• **TASK OBJECTIVE**
Across all entries below, how many lines include "Open"? Only the number, please.
━━━ RECORDS TO PROCESS
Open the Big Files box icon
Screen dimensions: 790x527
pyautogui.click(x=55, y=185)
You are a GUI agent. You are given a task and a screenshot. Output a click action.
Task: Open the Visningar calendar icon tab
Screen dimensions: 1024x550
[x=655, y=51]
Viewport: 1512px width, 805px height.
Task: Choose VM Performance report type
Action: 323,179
━━━━━━
━━━ RECORDS TO PROCESS
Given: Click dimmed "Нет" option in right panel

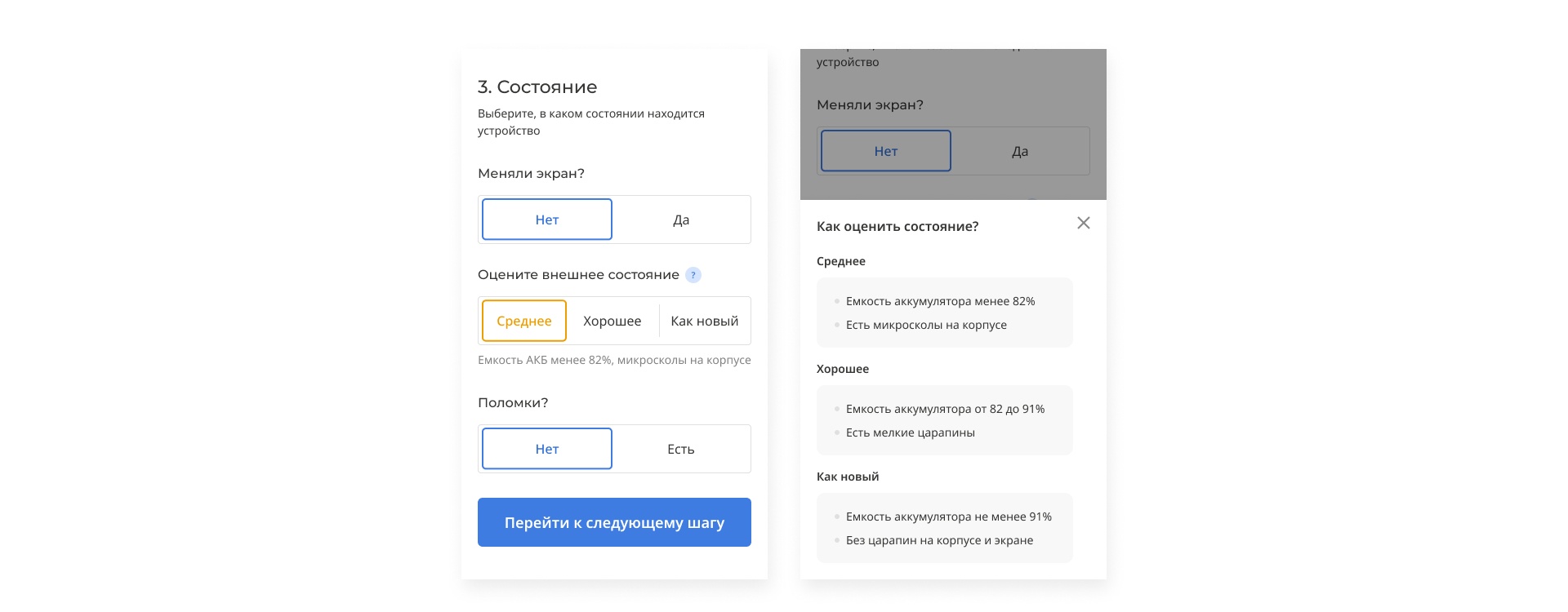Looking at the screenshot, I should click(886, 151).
━━━━━━
━━━ RECORDS TO PROCESS
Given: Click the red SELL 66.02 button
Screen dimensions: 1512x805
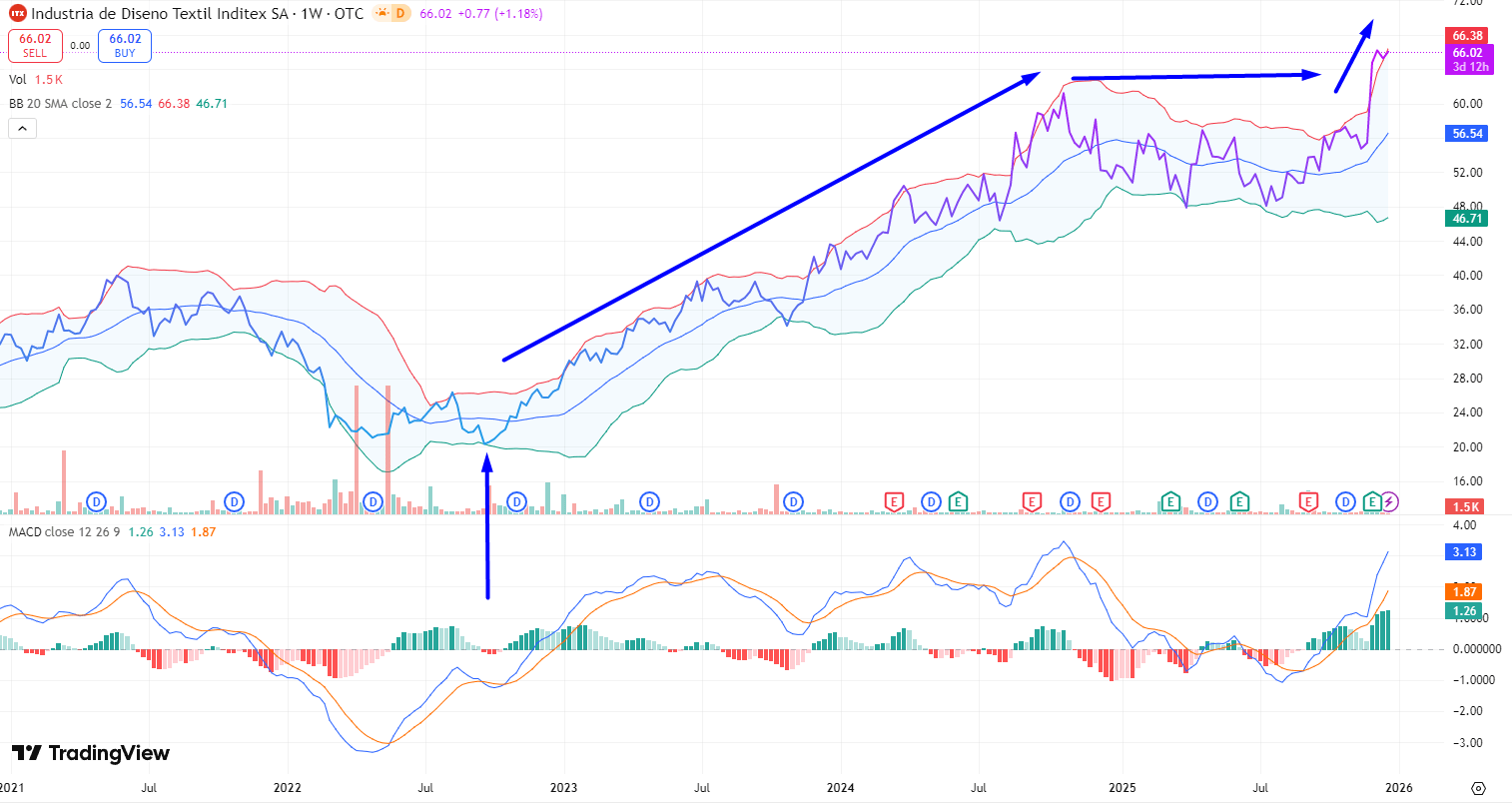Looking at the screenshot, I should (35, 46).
━━━━━━
• **WRITTEN ANSWER**
2